### EXTRACT PROVIDED
--------------------

In 2017 Inria signed an agreement with UNESCO for the long-term preservation of software source code and for making it widely available, in particular through the Software Heritage initiative.

In June 2018, the Software Heritage Archive was opened at UNESCO headquarters.

On July 4, 2018, Software Heritage was included in the French National Plan for Open Science.

In October 2018, the strategy and vision underlying the mission of Software Heritage were published in Communications of the ACM.

In November 2018, a group of forty international experts met at the invitation of Inria and UNESCO, which led to the publication in February 2019 of Paris Call: Software Source Code as Heritage for Sustainable Development.

In November 2019, Inria signed an agreement with GitHub to improve the archival process for GitHub-hosted projects in the Software Heritage archive.

As of October 2020, Software Heritage's repository held over 143 million software projects in an archive of over 9.1 billion unique source files.

== Funding ==

Software Heritage is a non-profit organization, funded largely from donations from supporting sponsors, that include private companies, public bodies and academic institutions.

Software Heritage also seeks support for funding third parties interested in contributing to its mission. A grant from NLnet funded the work of Octobus and Tweag that led to rescuing 250.000 Mercurial repositories phased out from Bitbucket.

A grant from the Alfred P. Sloan Foundation funds experts to develop new connectors for expanding coverage of the Software Heritage Archive

== Development and community ==

The Software Heritage infrastructure is built transparently and collaboratively. All the software developed in the process is released as free and open-source software. An ambassador program has been announced in December 2020 with the stated goal to grow the community of users and contributors.

== Awards ==

In 2016, Software Heritage received the best community project award at Paris Open Source Summit 2016.

In 2019, Software Heritage received the award of Academic Initiative from the Pôle Systematic.

--------------------

### WRITTEN TASK
Answer these from the Software Heritage text:
1. Where was the Software Heritage Archive opened in June 2018?
2. Which foundation's grant funds experts to develop new connectors for the archive?
3. What award did Software Heritage receive at Paris Open Source Summit 2016?
The material after this text is separate from it.

### SUPPLIED INFORMATION
--------------------

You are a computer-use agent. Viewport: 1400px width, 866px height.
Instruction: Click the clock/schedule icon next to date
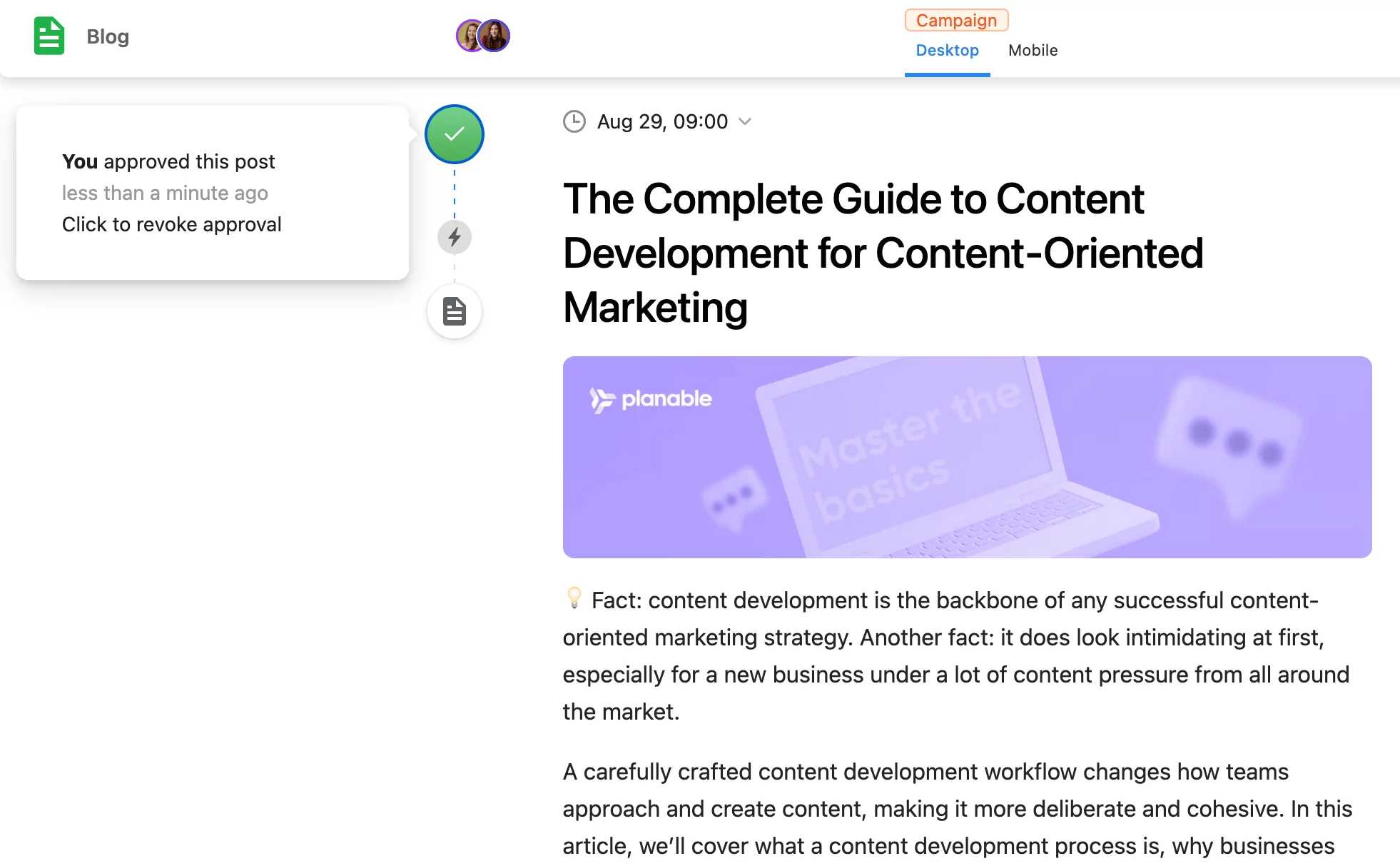point(574,121)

--------------------

### FINAL RESULT
1. At UNESCO headquarters.
2. The Alfred P. Sloan Foundation.
3. The best community project award.